------ PROVIDED ENTRIES ------

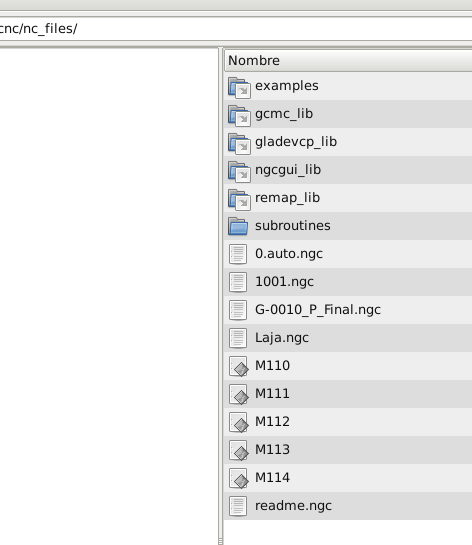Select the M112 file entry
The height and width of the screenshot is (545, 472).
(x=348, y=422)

------
------ PROVIDED ENTRIES ------

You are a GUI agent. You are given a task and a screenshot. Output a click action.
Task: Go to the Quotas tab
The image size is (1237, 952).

------
------ PROVIDED ENTRIES ------

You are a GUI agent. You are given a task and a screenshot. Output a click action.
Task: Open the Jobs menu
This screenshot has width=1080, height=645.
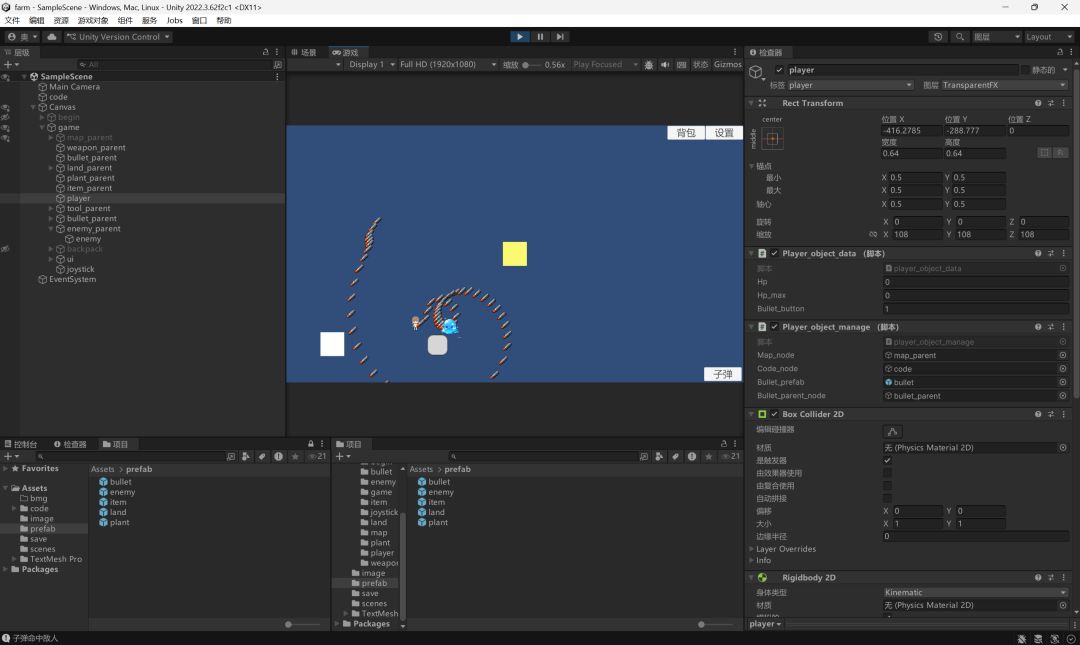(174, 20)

------

Return exactly, and only, the lines above starting at the line that contains "Task: Go to the Quotas tab" and ending at the line that contains "The image size is (1237, 952).".

Task: Go to the Quotas tab
The image size is (1237, 952).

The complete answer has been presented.